April 30, 2009 · Leave a Comment

Whoever destroys anything that could be useful to others breaks the law of bal tashchit, “Do not waste.”

Babylonian Talmud, Kodashim 32a (second or third century)

The thing that struck me in the quote was the definition of waste, “destroying anything that could be useful to others.” We tend to think of waste primarily as what we put in the trash and what fills our landfills. This definition, however, makes waste relational. In fact thinking about waste relationally makes it much more difficult to do so. If I have to think about how what I am doing impacts others it becomes much more difficult to act harmfully.

The converse is also true. What makes it so easy for us to waste so much is that we choose not to think about it relationally. Consumption is a linear progression from producers to consumers to landfills. The only problem is where to put all the garbage. We know that much of our electronic waste ends up dumped in Africa where poor people sift through it for valuable materials while being exposed to toxic chemicals. Your gadgets don’t just disappear when they become obsolete.

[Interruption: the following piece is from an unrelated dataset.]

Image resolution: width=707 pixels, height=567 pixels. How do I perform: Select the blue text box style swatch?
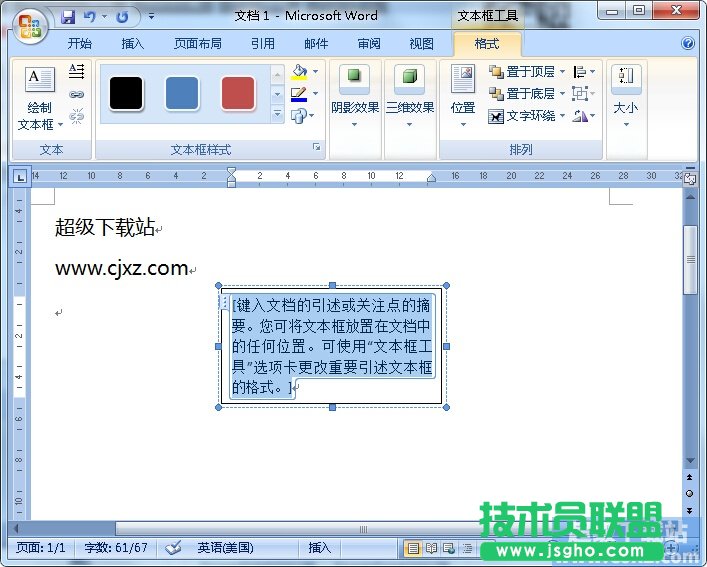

This seems to be one of the things consumerism deadens us to. We are not attached to our things because we’re always obsessed with the newest gadgets. We don’t seem concerned or aware with where the old obsolete gadgets go. It is as if we believe they simply disappear into some old Apple ][ heaven somewhere (or maybe Windows hell…I digress). But they don’t disappear. They go somewhere and they affect someone else for good or bad.

Rather than just thinking about where our waste goes and who it affects, this quote also reminds us that living in community with others, knowing our neighbors, means that more of our “stuff” can find a home where it is needed or can be shared. We can also reduce the amount of things we “need” if we hold more in common with our brothers and sisters. How many lawn mowers would one neighborhood need if they were shared. Less than one (or two) per household I’m sure.

The kingdom of God is other-centered. My guess is that garbage men and sanitation engineers will have to find new jobs in the city of God.

This is an ongoing series exploring Teachings on Creation Through the Ages. Quotes are taken from the article of that name in The Green Bible.